# [TEXT TO READ]
....
Love the Darts: Magic Murph on his 9-darter, hole in one and 147 treble

By Paul Woodage 02/04/2021

THE nine-darter, a 147 break, in snooker, and a hole in one in golf. It’s fair to say each is incredibly difficult to achieve but surely you’d be hard pressed to find a person who has done all three? Enter Shaun Murphy.

A darts-loving snooker World Champion who can clearly swing a golf club. No wonder he is known as The Magician. It’s always been a big debate as to which is the most difficult, so who better to ask than someone who has managed to do the lot. Murph replies: “Hmm.....I would say a hole in one is the easiest out of the three because you can achieve it with a large chunk of luck. “You could line up a thousand balls and one might drop down the hole. The other two are miles ahead in terms of difficulty. “But what I would say is, if you took a complete novice and coached them in darts and snooker they would probably hit the nine-darter first. That said, they both take an extremely high amount of skill and I think it’s unfair to compare as two entirely different sports.
....
# [DATASET RECORDS]
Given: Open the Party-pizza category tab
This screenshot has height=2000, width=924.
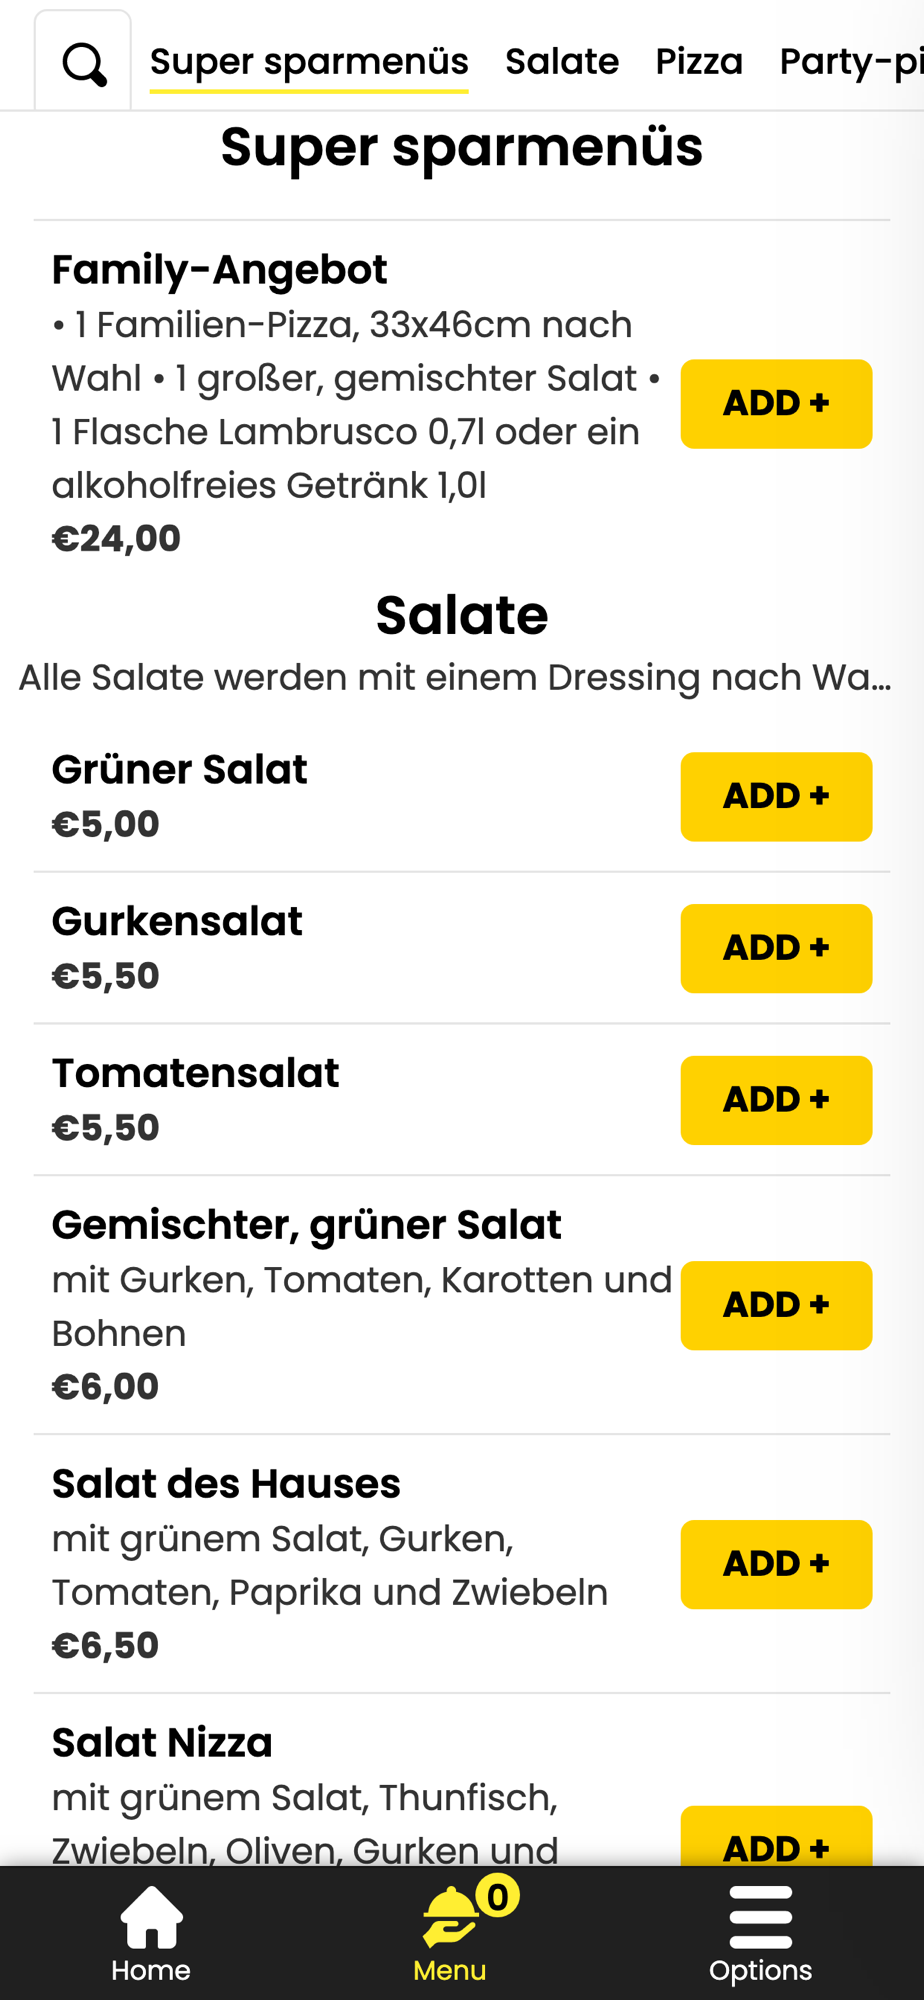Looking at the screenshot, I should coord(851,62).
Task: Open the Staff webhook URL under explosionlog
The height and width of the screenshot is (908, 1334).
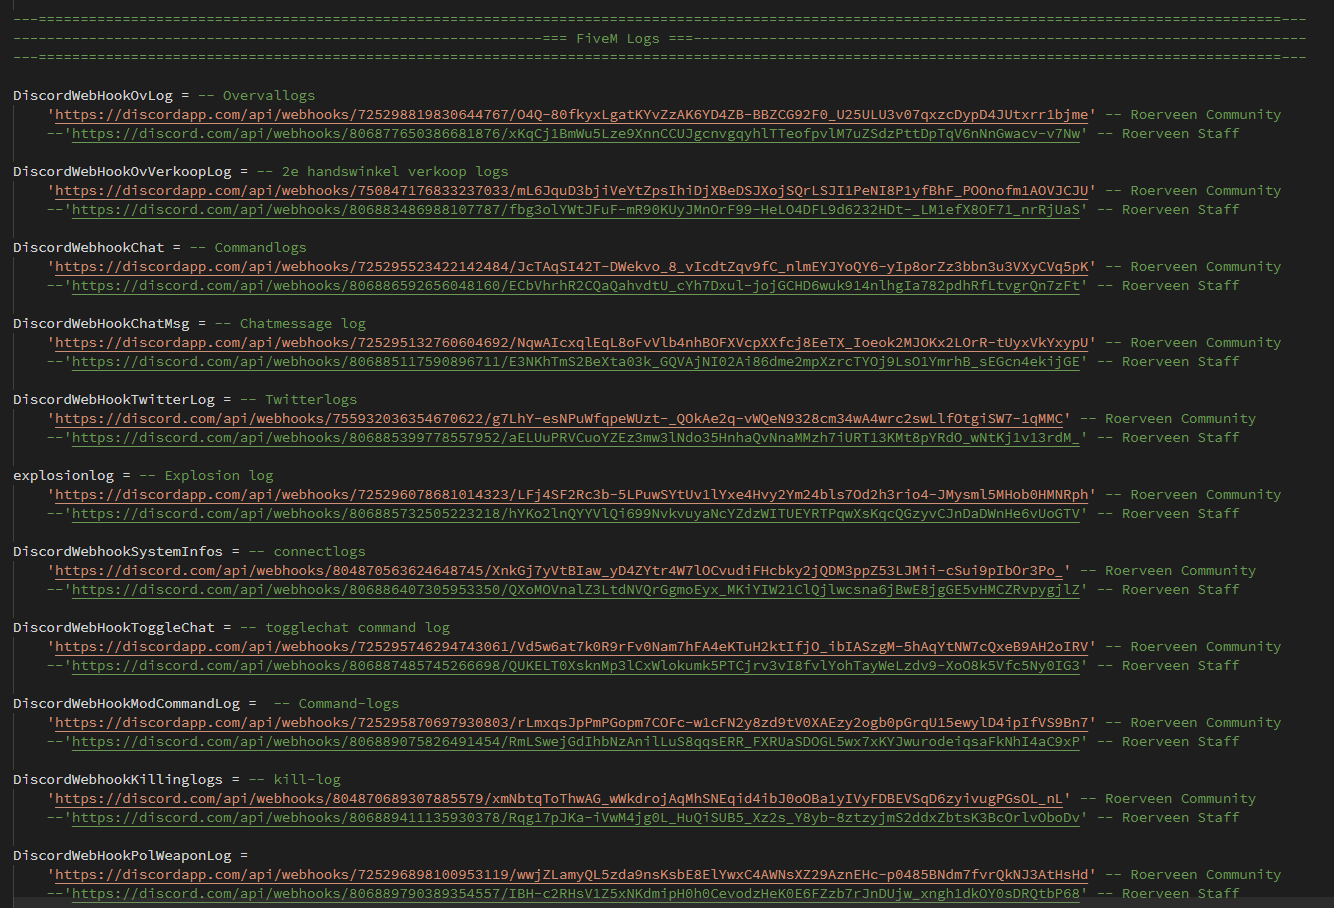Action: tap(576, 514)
....
# [PROBLEM 1]
From the Shaun Murphy article, repeat word for word the part that opens with the words containing "By Paul Woodage" and closes with "Enter Shaun Murphy.".
# [PROBLEM 2]
In the Shaun Murphy article, which of the three feats does Murphy say is the easiest?
# [PROBLEM 3]
Write the next part of the Shaun Murphy article, picking up after its last sentence.

# [EXERCISE ANSWER 1]
By Paul Woodage 02/04/2021

THE nine-darter, a 147 break, in snooker, and a hole in one in golf. It’s fair to say each is incredibly difficult to achieve but surely you’d be hard pressed to find a person who has done all three? Enter Shaun Murphy.

# [EXERCISE ANSWER 2]
A hole in one.

# [EXERCISE ANSWER 3]
“My hole in one was back around 2007 at the Royal Worlington Golf Club near Newmarket. I was on the seventh tee and it was quite misty, in fact visibility was that poor I didn’t even see the ball go in but I do remember teeing off with an eight iron! “I had just turned ten years old when I hit my first century in snooker. I remember hearing Ronnie (O’Sullivan) had done it just before his 10th birthday so that was my target but I narrowly missed out. It was about a year later when I made my first 147. Unfortunately there isn’t any footage but it was at my snooker club, Raunds Q-Sports in Northamptonshire. I could barely see over the table!

“The nine-darter was a bit of a weird one, it was in 2013 shortly after I had moved back to the family home in Manchester. I used to drink in a pub called the Carters Arms in Sale and was drafted into the local pool and darts leagues. I recall being on ‘A Question Of Sport’ a few months earlier with Phil Taylor, we got chatting and I got to know him pretty well after that. “He kindly gave me a set of his darts so one night in the pub I started throwing with them and an hour later hit the nine. No one recorded that either but plenty witnessed it.”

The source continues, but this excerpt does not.